Guidelines for Progress Reports
     


       

     
    1. You may want to consider printing a copy of the most current progress report for each of your students at the beginning of the year and/or with the creation of a new annual IEP. This provides you with an easy way to review exactly what you need to monitor for each student. Of course, you teach many other skills than just those listed in the Goal section of the IEP, but these are the skills you need to keep accurate documentation of each grading period. About 2-3 weeks prior to the end of a grading period, determine whether you need to administer probes to document progress or do you have enough documentation collected through work samples/daily work.

    2. The date used on the progress reports needs to coincide with the end of the grading period. Parents of students with an IEP can legally expect to receive a progress report every time regular education students receive a grade card. For the 2009-10 school year, the grading periods end on October 16th, December 22nd, March 12th, and May 26th. Even if you enter the information a few days prior to the end of the grading period, please use these dates so the progress reports match the end of the grading period. Make a paper copy to send home with student or mail to parents. If parents share joint custody, both parents should receive all IEP information. As casemanager, I keep a paper copy in my file also.
     
    3. If you write a new IEP between grading periods, you are still expected to do progress reports every grading period. If it is an annual IEP, you are required to update the progress report of the old IEP and send a copy of that entire progress report to the Admin. Bldg. along with the new IEP. You would date the old progress report with the same date the meeting for the new IEP is being held. At the end of the next grading period, if less than 4 weeks have passed since the new IEP was initiated, enter the date for the current grading period and enter either “IEP recently initiated- no significant progress to report” or report the actual progress made. If 4 weeks or more have passed since the IEP was initiated, you need to report how the student is progressing towards mastery of this goal/benchmark. If this is an initial placement, you will not have an old progress report to deal with. You MUST do progress reports every grading period- that is the law and it is a part of your professional responsibilities. (REFER TO SAMPLE PROGRESS REPORT)
     
    4. Sometimes benchmarks are written for time frames other than every 9 weeks or the end of a grading period is not in perfect alignment with the date on the benchmark. Report progress on the benchmark that is the most close to the current grading period, without being prior to the current date.
    Its also fine if you want to address more than one benchmark. If the benchmark used has a future date on it, the student probably would not have met the benchmark completely but record if they are making progress towards that benchmark.

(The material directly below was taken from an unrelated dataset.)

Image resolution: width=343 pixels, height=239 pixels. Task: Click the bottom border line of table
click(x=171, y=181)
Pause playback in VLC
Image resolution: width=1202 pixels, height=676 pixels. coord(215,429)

    5. The progress information reported must match the benchmark/objective narrative, which in turn should match or lead to mastery of the annual goal. If the benchmark addresses decoding skills on 3rd grade text, make sure you address the same skill at the same grade level.

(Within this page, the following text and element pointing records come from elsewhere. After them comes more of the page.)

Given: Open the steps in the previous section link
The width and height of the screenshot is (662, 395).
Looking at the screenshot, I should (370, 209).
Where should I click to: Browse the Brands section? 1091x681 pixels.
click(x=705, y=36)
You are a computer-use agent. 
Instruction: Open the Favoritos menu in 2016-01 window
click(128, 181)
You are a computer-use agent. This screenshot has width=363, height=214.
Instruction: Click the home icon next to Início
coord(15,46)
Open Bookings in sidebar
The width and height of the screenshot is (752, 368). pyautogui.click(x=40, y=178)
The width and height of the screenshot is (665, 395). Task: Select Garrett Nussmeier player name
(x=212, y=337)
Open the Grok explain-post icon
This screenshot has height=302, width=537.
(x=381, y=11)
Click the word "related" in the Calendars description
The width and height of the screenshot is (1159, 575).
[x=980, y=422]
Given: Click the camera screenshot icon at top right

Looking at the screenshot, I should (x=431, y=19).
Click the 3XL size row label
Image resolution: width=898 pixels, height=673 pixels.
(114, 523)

    6. Is the same criteria (percentages or 15/20 possible correct) being used to indicate progress as was written in the benchmark/objective? Simply stating "Met" is not sufficient.

     
    7. List specific skills in both the baseline and goal/benchmarks. Using standardized scores as the only measure of progress in the goal/benchmark or as the only source of current performance in the baseline is not appropriate because “best practice” does not allow those standardized measures to be administered every 9 weeks.
     
    8. If a student is not showing progress during a 9 week period, do not wait until the end of the next 9 week period to determine whether the student has continued in the same pattern or has now begun making progress. You may need to consider changing teaching strategies, activities, materials, etc. If even after making changes the student is still not making progress towards achieving the annual goal, you need to reconvene the IEP team to discuss this situation.
     
    9. If all of the goals have been met prior to the annual IEP date, you need to reconvene the IEP team and write a new IEP. Include current information on present levels of performance and consider choosing goals that will provide higher expectations for the student.
     
    10. Your progress reports need to be completed and ready to be checked within one week of the ½ day Work Day given at the end of each 9 week grading period, except for the final progress report of the school year. Those dates are: October 23rd, Jan. 8th, and March 26th. Progress reports for the final grading period should be completed by May 21st, the date final grades are expected to be entered for regular education students or earlier if you plan to complete your final check-out through the SPED office prior to that date. If you are a SLP, you will send a paper copy of your progress reports to Sharon Brock at Prairie by the above dates. If you teach at the elementary level, you will send a paper copy of your progress reports to Jetta Williams at Oatville by the above dates. If you teach at the middle school or high school level, teach Gifted or are an OT or PT, you will send a copy of your progress reports to Angie Estell at the Admin. Bldg.. They will be reviewed and you will be notified of any questions/corrections. If Sharon, Jetta or Angie have not received a paper copy of all your progress reports by these dates, you will be invited to make an appointment to complete them after school or on your plan time.
     
    11. At the end of the school year, SPED staff complete a check-out procedure through the SPED office in addition to the check-out at the building level. You will need to bring a hard-copy of your progress reports for the final grading period to the SPED check-out. All your paperwork must be finished and turned in, checked, and cleared as completed before Angie/Becky will sign your SPED check-out forms. Some building administrators will not complete the building check-out until your SPED check-out is completed.